The Fire Drake Files No. 3 - Bagnall pannier tank

This type of engine captured my imagination many years ago and I recently saw a surviving example of one, having believed - for many years - that the engine in this photo by J E Bell was the only example and had been scrapped by 1968.

This engine intrigued me for several reasons.

I liked the livery and wondered what colour this engine might have been. Sky blue with gold lining would be mt suggestion from this black and white image.

Any sense of dereliction to a Vintage Thing or Fire Drake always makes me want to take that unloved wheeled contrivance home with me. I also felt that, by 1968, this example of rolling sculpture should have been preserved.

Best of all, though, was the fact that it had pannier tanks on either side of the boiler. Living in the west country I automatically associated pannier tanks with smart little Great Western engines.
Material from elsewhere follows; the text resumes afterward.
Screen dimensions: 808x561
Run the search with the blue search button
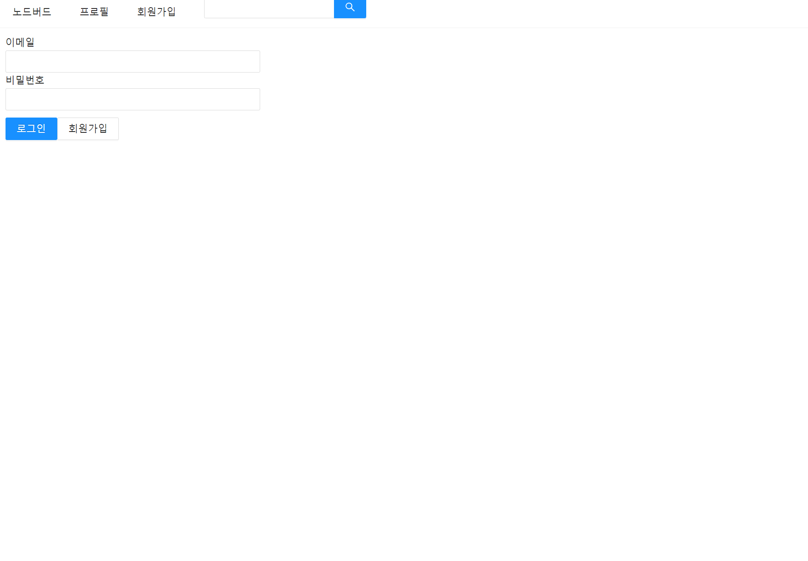click(x=350, y=8)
This industrial locomotive, built by Bagnall of Stafford, seemed a bit special with its Walschaerts valve gear.

I found this photo in Industrial Locomotives of Scotland published by the Industrial Railway Society. On the face of it, this was an odd book to have been kept by the Cornish library service but that's where I found it. This particular book had been and having borrowed it from the library I had to have a copy for myself.

This book is really a list of observation by IRS members at industrial sites all over Scotland. I still dip into my well thumbed copy from time to time. There's no narrative but lots of lists. Best of all though, are the photos. Industrial steam locomotives were just bits of industrial plant to most people but, as steam disappeared from the national system, interest in industrial engines picked up. Industrial Locomotives of Scotland has over 100 pictures of the weird and wonderful, most of them steam locos, but this one of the Bagnall pannier tank was the one I liked the best.

Fast forward, then, to the autumn of 2009 when I stumbled across the Mangapps Farm Railway Museum when looking for the Museum of Power in South Essex. As I poked around the yard I came across this engine and did the proverbial double take.

It was a surviving Bagnall pannier tank, just like the one in Industrial Locomotives of Scotland.

Seeing it made me grin, for here was a survivor that I'd never imagined.

I had a good poke around it and later did the obvious thing, which was to buy Baker & Civil's excellent pictorial record of Bagnall standard gauge locomotives. This features photos and descriptions of every standard gauge engine made by Bagnalls and is just the sort of locomotive book I enjoy.

The story behind this design is even odder than I'd imagined for 5 engines were designed in 1939 for a Turkish mining company for the metre gauge.

After war broke out, four of these part built engines were converted to standard gauge and never left the British isles. The Ministry of Supply diverted them to Admiralty dockyards and this one, works number 2613, worked at a storage depot that had once been part of the Kerr Stuart works. After the site was taken over by the Brookfield Foundry and Engineering Company, the engine fell out of use and went into storage. It wasn't sold into preservation until 1983 when there would have been no question of it succumbing to the scrapman's torch.

It's not a large engine and I wish I'd known it had been converted from metre gauge to standard gauge for then I'd've had an even closer look to try and spot the join(s) where they widened it. I suppose I'll have to go back one day. There's plenty of stuff to see at Mangapp's Farm and I haven't done my tour of the Museum of Power yet.

That black thing on the front buffer beam is a water softening device.

Walschaerts valve gear intrigues me. It looks complicated but its main advantage is that all the valve gear is on the outside of the engine where it can be easily inspected and maintained. Other engines have the valve gear between the frames, even if the cylinders are outside the frames. This means that you would have to get out and get under to get at it.

For many years I've wondered how Walschaerts valve gear works but this splendid animation enlightens my darkness at last.

You can even see what happens when you put the engine into reverse.

I'm so pleased someone else liked this engine enough to take it home with them.

The combination of pannier tanks and Walschaerts valve gear was tried out by the Great Western Railway only once with the 1500 class dock tanks. C J Freezer once said of these that they looked like the result of a clandestine encounter between a USA Lend-Lease switcher and a Great Western "matchbox" and they certainly looked like Swindon had superimposed one of its boilers on a foreign chassis. At least this Bagnall looks like its all of a piece.